▶ [EXERCISE DIRECTIONS]: Check each line of the records below and collect those that include the word "Task".

▶ [MATERIALS PROVIDED]:
____________________

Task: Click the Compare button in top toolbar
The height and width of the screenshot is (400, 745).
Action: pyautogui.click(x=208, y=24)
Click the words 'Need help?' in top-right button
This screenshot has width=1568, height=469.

____________________

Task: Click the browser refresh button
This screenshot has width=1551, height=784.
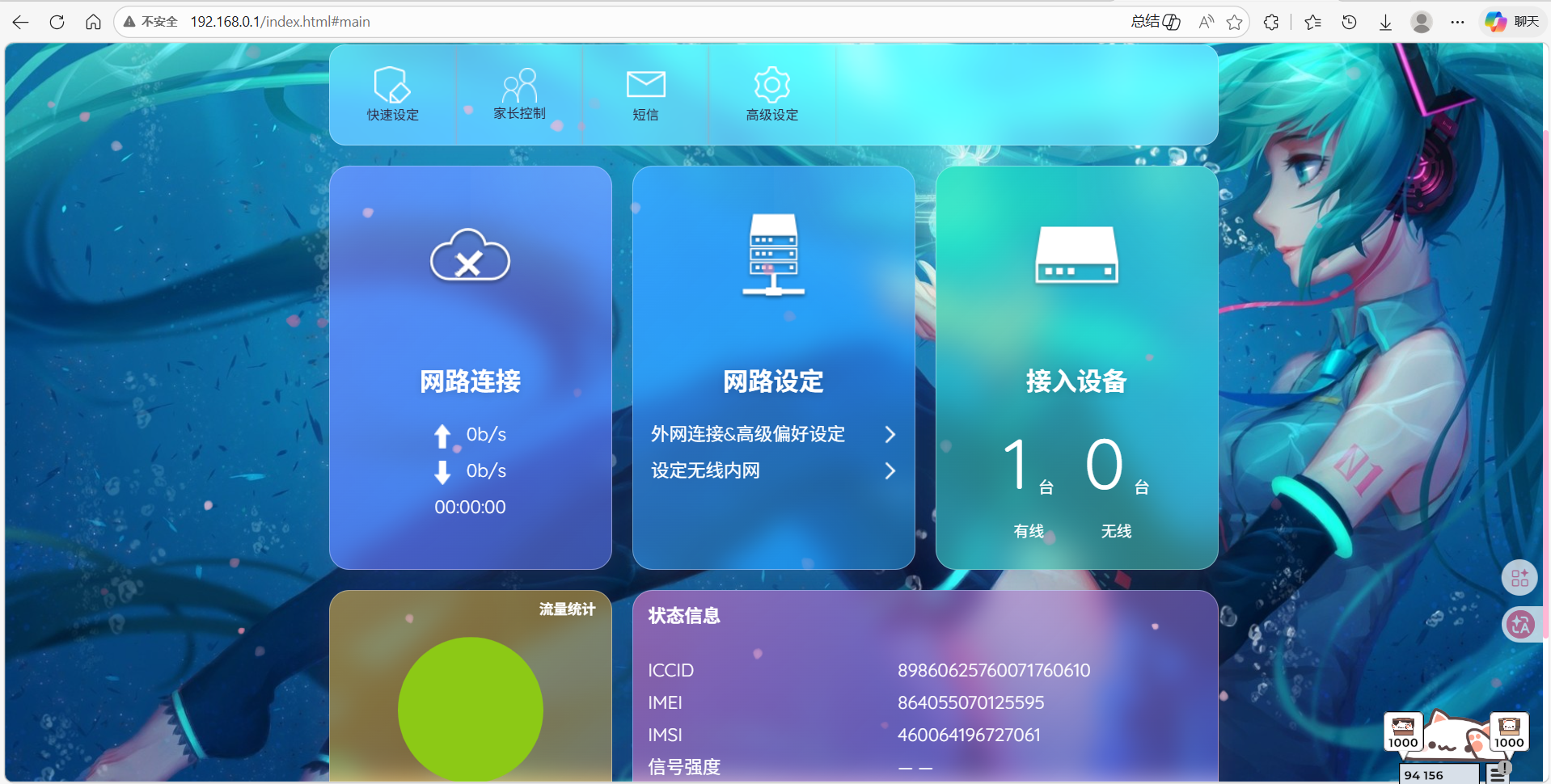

____________________

▶ [WRITTEN RESPONSE]:
Task: Click the Compare button in top toolbar
Task: Click the browser refresh button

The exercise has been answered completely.